Membajak Potensi Santri, Demi Kepentingan Ekonomi




Oleh : Eti Fairuzita
(Menulis Asyik Cilacap)


Wakil Sekretaris Jenderal Majelis Ulama Indonesia (Wasekjen MUI), KH Arif Fahrudin, mengatakan, peringatan Hari Santri Nasional (HSN) selalu diperingati setiap 22 Oktober dengan mengambil momentum lahirnya Resolusi Jihad yang difatwakan oleh Hadratusy Syaikh KH Hasyim Asy'ari, pendiri sekaligus Rais Akbar Nahdlatul Ulama pada 22 Oktober 1945.
Kiai Arif menyampaikan, spirit Resolusi Jihad tersebut untuk menegakkan dan mempertahankan kemerdekaan RI yang masih seumur jagung pasca proklamasi kemerdekaan RI pada 17 Agustus 1945. Kolonial Belanda waktu itu masih belum bisa rela atas kemerdekaan RI.

"Rakyat Indonesia di Surabaya dan sekitarnya terus waspada menjaga kemerdekaan RI tersebut hingga pecahnya peristiwa Yamato di Surabaya," kata Kiai Arif kepada Republika, Sabtu (22/10/2022).
Ia mengatakan, perlawanan rakyat Indonesia terhadap upaya penjajahan kembali oleh kolonial Belanda terus membara berkat Resolusi Jihad NU pada 22 Oktober 1945. Itulah yang membuat semangat membara rakyat Indonesia untuk menentang upaya penjajahan kembali oleh kolonial Belanda dan sekutunya.
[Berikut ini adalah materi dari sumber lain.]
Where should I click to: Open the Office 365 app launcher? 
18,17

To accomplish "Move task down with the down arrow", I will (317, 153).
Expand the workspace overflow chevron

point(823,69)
Hingga pecah peristiwa 10 November 1945 yang meluluhlantakkan pasukan sekutu walau Surabaya bersimbah darah dan berpuing rata tanah.

Ia menegaskan, maka di era sekarang peran santri, kiai, dan pesantren telah memasuki babak baru dan tantangan baru. Media sosial tengah menjadi gaya hidup yang tidak terelakkan. Kondisi perekonomian global sedang resesi akibat konflik di beberapa belahan dunia yang berimbas ke Tanah Air. Pemerintah telah berkomitmen mengangkat kiprah dan peran pesantren melalui UU Pesantren.

Ibarat gayung bersambut, Otoritas Jasa Keuangan (OJK) terus berupaya dalam meningkatkan literasi dan inklusi keuangan, termasuk keuangan syariah. Bahkan, literasi dan inklusi keuangan syariah ini dilakukan dengan menyasar santri.
Salah satunya yang dilakukan di Pondok Pesantren (Ponpes) Al-Munawwir Krapyak, Bantul, Sabtu (22/10). Kegiatan tersebut digelar bersama dengan Masyarakat Ekonomi Syariah (MES) dan Pelaku Usaha Jasa Keuangan (PUJK) Syariah.

Penetapan Hari Santri Nasional sebagai bentuk penghargaan terhadap seruan jihad melawan penjajah. Namun ironis, saat ini peringatan hari santri justru bertentangan dengan karakter santri yang jadi sebab penetapan hari santri. Para santri justru diarahkan pada pengembangan dan percepatan ekonomi syariah dan dibiarkan diam pada kondisi negeri yang masih terjajah.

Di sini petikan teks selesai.